Azure Container Registry (ACR) is a managed, private OCI registry. Images address as myregistry.azurecr.io/rag-api:1.4.2 — registry login server, repository, tag. Pushing follows the Docker ritual (az acr login, docker tag, docker push); pulling from services uses managed identity with the AcrPull role rather than admin credentials — the same identity-over-secrets theme from 2.1.1, and the exam's preferred answer whenever "how should AKS/App Service authenticate to ACR" appears.
Versioning discipline is where scenarios concentrate. A tag like :1.4.2 is a label a human moves; a digest (@sha256:...) is a content hash that cannot lie. The :latest tag is the classic trap — deployments pin to it, someone pushes a new build, and production changes without anyone deploying. Stable tags for humans, unique tags (build ID, semver) for deployments, digests when immutability is contractual.
ACR's three SKUs ladder up in capability, and the differentiators are exam keywords:
| SKU | Storage/throughput | Distinguishing features |
|---|---|---|
| Basic | Entry-level | Dev/test; full API surface |
| Standard | More of both | Production default |
| Premium | Highest | Geo-replication, private endpoints, higher concurrency |
Geo-replication is the flagship Premium feature: one registry, replicated to multiple regions, so a multi-region deployment pulls locally (fast, no egress) while you push once. "Deploy to three regions with a single registry and local pulls" → Premium, geo-replication — pattern-match it.

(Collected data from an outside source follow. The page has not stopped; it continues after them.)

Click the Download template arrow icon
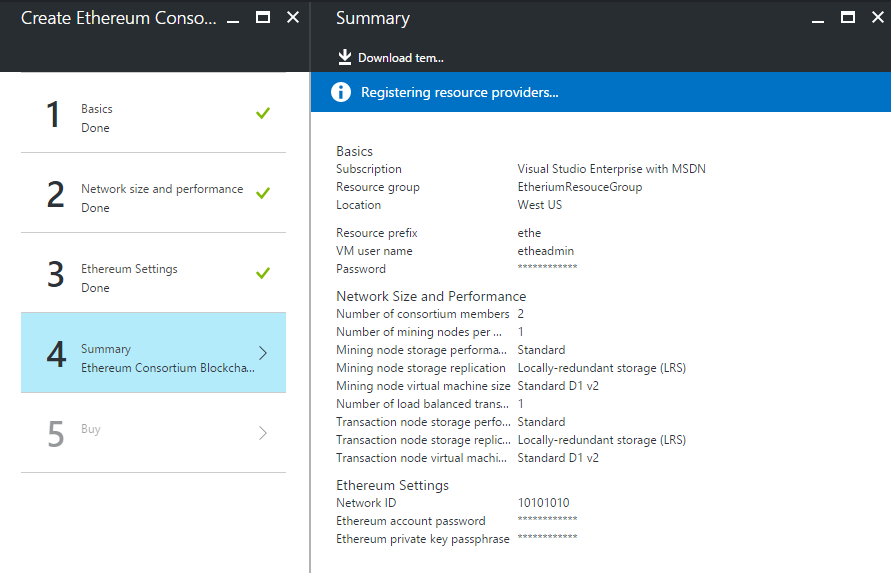892x574 pixels. click(345, 57)
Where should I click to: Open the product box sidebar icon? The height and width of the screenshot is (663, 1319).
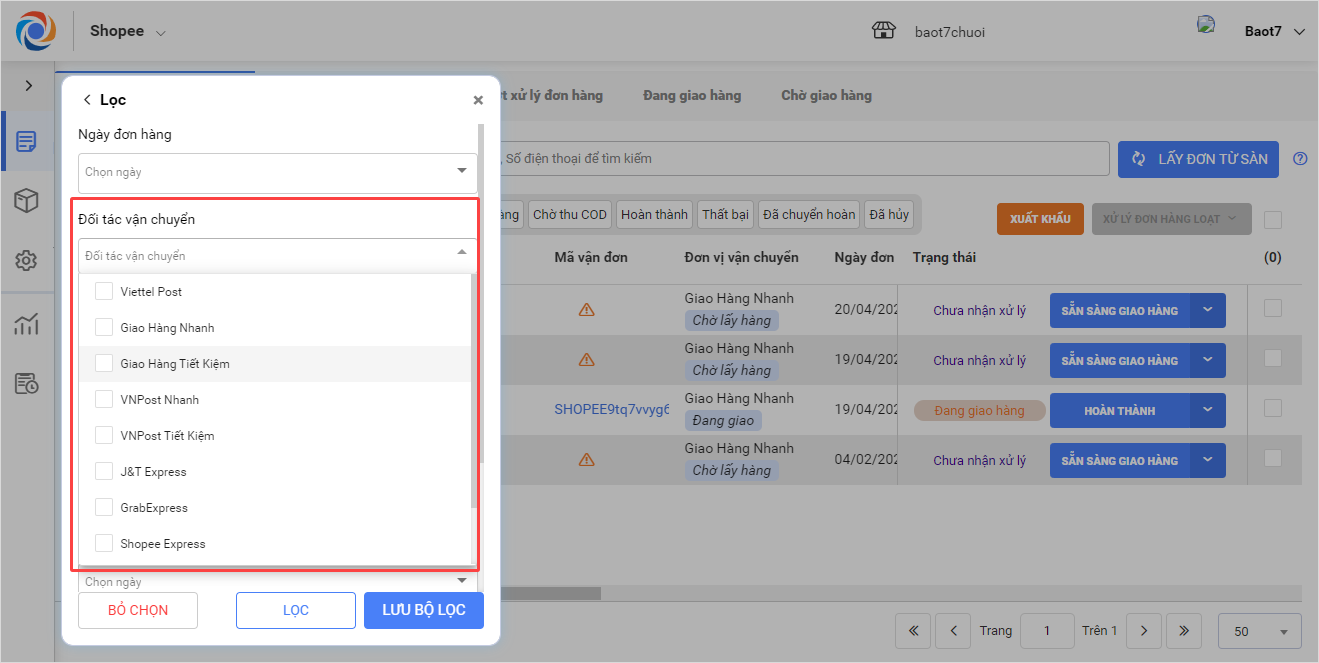(27, 201)
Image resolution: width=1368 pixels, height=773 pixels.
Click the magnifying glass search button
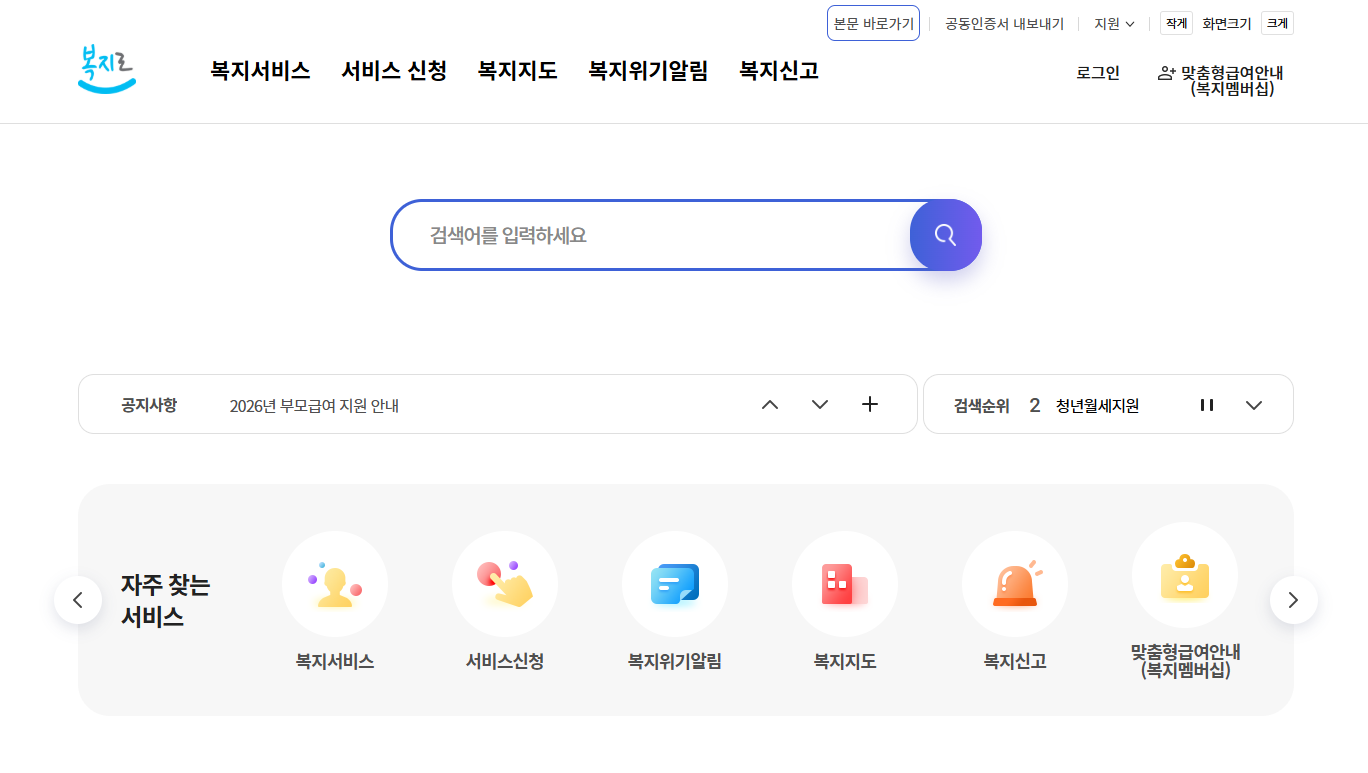[945, 235]
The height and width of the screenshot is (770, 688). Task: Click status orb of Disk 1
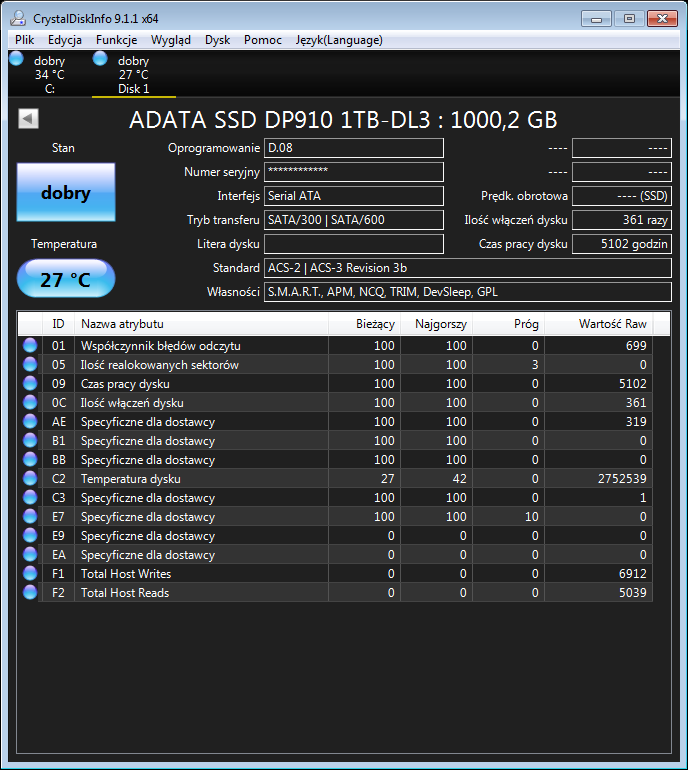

Management rounds out with retention policies and az acr purge for pruning untagged manifests, and content trust/scanning integration on the security side.
⚠️ Exam Trap: "Pin deployments to :latest so they always get the newest image" describes an incident, not a practice. When a scenario reports "production behavior changed but nobody deployed," the root cause is a mutable tag — the fix is unique tags or digest pinning.
Reflection Question: Why does pulling by digest give a stronger guarantee than pulling by tag, and what operational convenience do you sacrifice?